SET TASK 1:
In the newsgroup thread about Time Machine backups, what does M-M say he uses for his Windows disk?
SET TASK 2:
Please carry on the newsgroup thread about Time Machine backups and Windows volumes from its last line.
== EXTRACT PROVIDED
From: nospam on
In article
<nospam.m-m-52E455.20264421042010(a)cpe-76-190-186-198.neo.res.rr.com>,
M-M <nospam.m-m(a)ny.more> wrote:

> > > Since the win volume changes each time you open it, TM will recopy the
> > > entire 20 or 40 GB to each consecutive backup. That would fill almost
> > > any TM disk quickly.
> >
> > that's why it's a really good idea to make a snapshot.
>
> What good is a snapshot if your hard disk crashes?

how did you read that from what i said?

by taking a snapshot, the entire 20 gig or whatever won't be backed up,
only the changed parts after the snapshot, and that's going to be
significantly smaller.
From: dorayme on
In article
<nospam.m-m-0AEEAA.19364821042010(a)cpe-76-190-186-198.neo.res.rr.c
om>,
M-M <nospam.m-m(a)ny.more> wrote:

> In article <dorayme-CCC52E.02080022042010(a)news.albasani.net>,
> dorayme <dorayme(a)optusnet.com.au> wrote:
>
> > Why is this, you mentioned 20GB being too small for your win
> > needs. OK, let's double it. Why would 40 make such a big
> > difference that the TM disk fills up "very quickly"?
>
>
> First, I use a separate partition for my Win disk so TM has nothing to
> do with it.
>
> TM comes into play only if you don't partition.
>
> Since the win volume changes each time you open it, TM will recopy the
> entire 20 or 40 GB to each consecutive backup. That would fill almost
> any TM disk quickly.
====
== DATASET CONTENT
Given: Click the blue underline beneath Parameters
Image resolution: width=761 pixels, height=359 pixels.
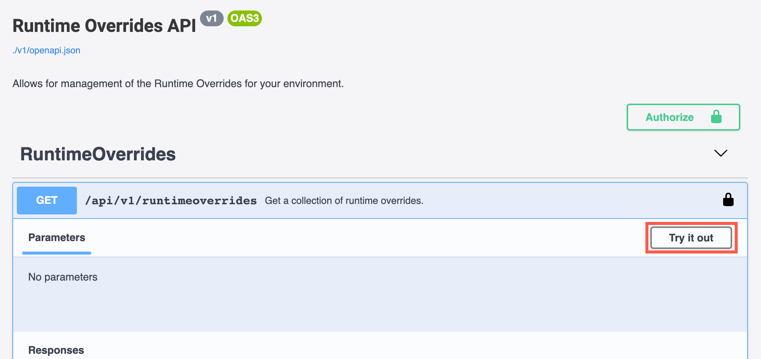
====
RESULT 1:
A separate partition, so Time Machine has nothing to do with it.

RESULT 2:
Can we settle on one option? If there is no partition (or only
one on which everything including parallels and the win stuff is
on) why will TM not just note the changes made and write *just
those*. Does win data all change like a frog to a princess to
something yet different every time it is used (differently to the
way the Mac stuff)? Why does the win stuff change so much that
the changes themselves are so overwhelming?

--
dorayme
From: nospam on
In article <dorayme-229193.11012422042010(a)news.albasani.net>, dorayme
<dorayme(a)optusnet.com.au> wrote:

> Can we settle on one option? If there is no partition (or only
> one on which everything including parallels and the win stuff is
> on) why will TM not just note the changes made and write *just
> those*. Does win data all change like a frog to a princess to
> something yet different every time it is used (differently to the
> way the Mac stuff)? Why does the win stuff change so much that
> the changes themselves are so overwhelming?

any change in a file causes time machine to copy the entire file.

with parallels and vmware, that can be big. the images are banded
files, but more than one band is usually affected.
From: nospam on
In article
<nospam.m-m-A8C4FE.21145221042010(a)cpe-76-190-186-198.neo.res.rr.com>,
M-M <nospam.m-m(a)ny.more> wrote:

> > by taking a snapshot, the entire 20 gig or whatever won't be backed up,
> > only the changed parts after the snapshot, and that's going to be
> > significantly smaller.
>
> Maybe I don't understand. Isn't a snapshot something you do in Windows?

i'm referring to snapshots within vmware and parallels which saves the
current state of the hard drive so you can go back to it, effectively
undoing everything you did after the snapshot was taken.

once a snapshot is taken, the bulk of the guest image won't change,
making backups faster and any incremental backups of it will take up
less space on the backup drive.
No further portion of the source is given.